I teach in the Business & Management Division and the Social & Behavioral Sciences Division. I’ve been teaching at Cazenovia College for 40 years.


What is your teaching philosophy?

I teach a variety of courses, so I’ve come across a variety of different learning styles. My philosophy is try to reach all of those different learning styles, and if I’m successful in doing that, I’ve helped the students achieve their potential. Many of our students here - as with any college - lack certain skills when they come in and watching them grow and nurturing them is what I think a college professor needs to do.


What is the best thing about your job?

The best thing about teaching, I think, is the students. I love my students. I’ve developed great relationships with them, especially after they graduate and mature into their careers. I often hear from them and they’re often very thankful for their education and whatever I’ve done that has helped them move into their careers.


Are you involved in any student activities or clubs?

I’m involved in a number of clubs. The Business Program has the Business Club, the Management Program has the Management Club – both of which I’m the advisor for. We also have an outreach program and that’s my favorite one.
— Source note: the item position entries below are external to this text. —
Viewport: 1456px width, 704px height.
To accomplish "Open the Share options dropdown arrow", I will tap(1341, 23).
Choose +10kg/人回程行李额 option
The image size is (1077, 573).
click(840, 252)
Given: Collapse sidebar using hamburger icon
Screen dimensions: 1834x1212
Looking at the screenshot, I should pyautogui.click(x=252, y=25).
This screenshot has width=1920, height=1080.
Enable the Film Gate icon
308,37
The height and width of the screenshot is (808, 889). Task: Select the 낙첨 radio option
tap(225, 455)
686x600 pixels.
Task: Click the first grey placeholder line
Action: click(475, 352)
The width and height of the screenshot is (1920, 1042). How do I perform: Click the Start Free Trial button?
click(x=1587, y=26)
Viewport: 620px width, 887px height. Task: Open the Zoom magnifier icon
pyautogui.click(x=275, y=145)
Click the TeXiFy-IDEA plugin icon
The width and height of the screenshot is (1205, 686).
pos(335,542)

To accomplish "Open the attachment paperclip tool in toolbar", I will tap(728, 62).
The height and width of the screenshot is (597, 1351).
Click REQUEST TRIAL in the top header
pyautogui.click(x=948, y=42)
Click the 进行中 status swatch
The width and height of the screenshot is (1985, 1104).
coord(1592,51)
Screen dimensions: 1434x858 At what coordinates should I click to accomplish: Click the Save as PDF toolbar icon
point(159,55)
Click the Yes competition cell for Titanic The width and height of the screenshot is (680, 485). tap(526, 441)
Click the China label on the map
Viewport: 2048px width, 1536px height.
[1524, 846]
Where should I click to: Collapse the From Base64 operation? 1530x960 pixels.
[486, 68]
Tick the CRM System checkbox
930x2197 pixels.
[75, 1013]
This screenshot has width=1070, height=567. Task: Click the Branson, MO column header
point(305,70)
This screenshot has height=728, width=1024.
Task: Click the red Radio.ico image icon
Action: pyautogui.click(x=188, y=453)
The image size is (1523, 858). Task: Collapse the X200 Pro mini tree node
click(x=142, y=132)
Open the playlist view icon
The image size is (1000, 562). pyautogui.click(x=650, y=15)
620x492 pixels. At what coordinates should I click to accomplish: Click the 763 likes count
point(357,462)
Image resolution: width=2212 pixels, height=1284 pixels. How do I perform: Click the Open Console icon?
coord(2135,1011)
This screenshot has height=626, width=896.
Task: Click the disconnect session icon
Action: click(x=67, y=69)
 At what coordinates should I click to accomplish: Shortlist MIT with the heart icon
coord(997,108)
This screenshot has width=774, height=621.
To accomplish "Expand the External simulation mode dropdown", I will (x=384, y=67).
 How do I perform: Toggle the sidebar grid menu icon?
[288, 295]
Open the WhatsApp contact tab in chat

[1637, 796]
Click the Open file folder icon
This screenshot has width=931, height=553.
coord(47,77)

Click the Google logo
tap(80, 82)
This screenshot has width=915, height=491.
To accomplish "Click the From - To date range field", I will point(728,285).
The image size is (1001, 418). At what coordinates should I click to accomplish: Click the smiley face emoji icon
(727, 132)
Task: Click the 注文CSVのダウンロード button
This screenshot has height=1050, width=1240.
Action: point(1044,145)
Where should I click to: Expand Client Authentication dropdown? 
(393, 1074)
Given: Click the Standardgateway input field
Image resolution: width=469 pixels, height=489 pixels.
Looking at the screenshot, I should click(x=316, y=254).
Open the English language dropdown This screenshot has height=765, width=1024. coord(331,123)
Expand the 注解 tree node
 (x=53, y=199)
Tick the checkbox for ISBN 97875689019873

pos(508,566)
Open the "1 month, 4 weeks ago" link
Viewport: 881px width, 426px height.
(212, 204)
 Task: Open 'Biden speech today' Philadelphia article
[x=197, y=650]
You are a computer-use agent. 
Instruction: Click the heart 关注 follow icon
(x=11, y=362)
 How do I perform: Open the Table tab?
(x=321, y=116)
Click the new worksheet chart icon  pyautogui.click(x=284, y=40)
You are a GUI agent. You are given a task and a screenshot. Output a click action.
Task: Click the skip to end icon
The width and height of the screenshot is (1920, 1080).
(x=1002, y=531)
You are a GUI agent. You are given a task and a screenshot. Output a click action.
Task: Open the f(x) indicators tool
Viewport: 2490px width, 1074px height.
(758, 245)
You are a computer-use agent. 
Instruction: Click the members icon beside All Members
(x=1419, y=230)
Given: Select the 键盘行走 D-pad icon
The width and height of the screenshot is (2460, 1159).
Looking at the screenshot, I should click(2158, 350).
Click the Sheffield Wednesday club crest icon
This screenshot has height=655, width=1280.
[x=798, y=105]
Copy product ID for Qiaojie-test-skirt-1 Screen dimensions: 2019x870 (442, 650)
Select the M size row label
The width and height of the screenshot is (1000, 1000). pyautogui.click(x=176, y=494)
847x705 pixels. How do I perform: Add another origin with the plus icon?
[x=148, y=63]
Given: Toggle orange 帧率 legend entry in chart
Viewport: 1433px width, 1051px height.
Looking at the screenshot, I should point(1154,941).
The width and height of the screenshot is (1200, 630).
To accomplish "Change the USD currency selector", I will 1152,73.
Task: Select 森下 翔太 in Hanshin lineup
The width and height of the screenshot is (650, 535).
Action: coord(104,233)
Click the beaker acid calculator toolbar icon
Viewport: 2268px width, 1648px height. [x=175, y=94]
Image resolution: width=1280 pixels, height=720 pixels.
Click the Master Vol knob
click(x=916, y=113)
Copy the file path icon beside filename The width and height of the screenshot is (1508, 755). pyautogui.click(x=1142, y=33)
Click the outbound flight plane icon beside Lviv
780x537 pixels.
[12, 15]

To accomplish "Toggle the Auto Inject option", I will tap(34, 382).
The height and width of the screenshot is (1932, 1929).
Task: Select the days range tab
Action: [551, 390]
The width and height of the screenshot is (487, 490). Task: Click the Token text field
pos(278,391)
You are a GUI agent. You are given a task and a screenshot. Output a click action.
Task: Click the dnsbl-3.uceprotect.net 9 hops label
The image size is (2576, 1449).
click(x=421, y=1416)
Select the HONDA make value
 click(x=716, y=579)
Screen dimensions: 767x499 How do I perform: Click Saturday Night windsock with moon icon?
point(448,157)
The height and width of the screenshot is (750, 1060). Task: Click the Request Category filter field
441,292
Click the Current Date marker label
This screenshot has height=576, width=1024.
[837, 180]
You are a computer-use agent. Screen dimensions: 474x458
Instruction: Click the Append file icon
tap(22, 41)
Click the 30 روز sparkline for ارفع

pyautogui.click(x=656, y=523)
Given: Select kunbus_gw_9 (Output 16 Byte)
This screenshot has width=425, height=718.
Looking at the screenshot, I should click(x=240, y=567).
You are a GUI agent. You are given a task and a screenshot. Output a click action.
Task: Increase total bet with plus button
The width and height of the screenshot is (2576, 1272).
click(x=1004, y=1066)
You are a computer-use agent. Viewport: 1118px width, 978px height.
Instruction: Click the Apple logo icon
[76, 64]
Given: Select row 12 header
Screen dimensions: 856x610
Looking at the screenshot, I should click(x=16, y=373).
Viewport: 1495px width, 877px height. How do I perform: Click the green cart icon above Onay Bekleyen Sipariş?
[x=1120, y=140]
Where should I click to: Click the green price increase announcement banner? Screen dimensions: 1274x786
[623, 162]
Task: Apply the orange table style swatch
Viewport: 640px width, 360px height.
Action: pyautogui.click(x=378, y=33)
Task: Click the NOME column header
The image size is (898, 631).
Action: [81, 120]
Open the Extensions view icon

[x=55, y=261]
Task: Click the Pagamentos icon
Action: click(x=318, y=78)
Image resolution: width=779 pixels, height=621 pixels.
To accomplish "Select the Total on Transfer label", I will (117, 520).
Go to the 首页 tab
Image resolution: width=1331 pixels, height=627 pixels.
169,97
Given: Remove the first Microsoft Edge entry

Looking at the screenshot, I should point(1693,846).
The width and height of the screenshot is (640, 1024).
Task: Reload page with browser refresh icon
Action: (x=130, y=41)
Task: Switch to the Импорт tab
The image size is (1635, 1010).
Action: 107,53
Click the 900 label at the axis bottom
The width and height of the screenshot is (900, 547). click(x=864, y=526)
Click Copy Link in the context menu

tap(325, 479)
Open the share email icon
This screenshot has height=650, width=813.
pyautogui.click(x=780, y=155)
At Christmas time, we collect toys and clothing for people who may need them. I try to have an outreach-type club and academic clubs as well.


How do you keep students engaged and motivated?

I have a variety of methods that I use in teaching. I don’t teach the same class the same way every time. I believe in the “game theory,” so I try to make my classes more or less like a game. Students seem to respond well to that. Some courses it works, some courses it doesn’t work, but the courses that it really does work for are great because students really are engaged.


Advice to Future Students

Think very carefully about the field you’re ready to enter. Pick your field wisely and follow your curriculum path and whatever your professors are telling you to do. If you change your mind midway through your courses, that’s okay. I try to encourage students that if you think you want to work in business, but you find out that business isn’t for you, don’t be afraid to say, “It’s not for me,” and find something else.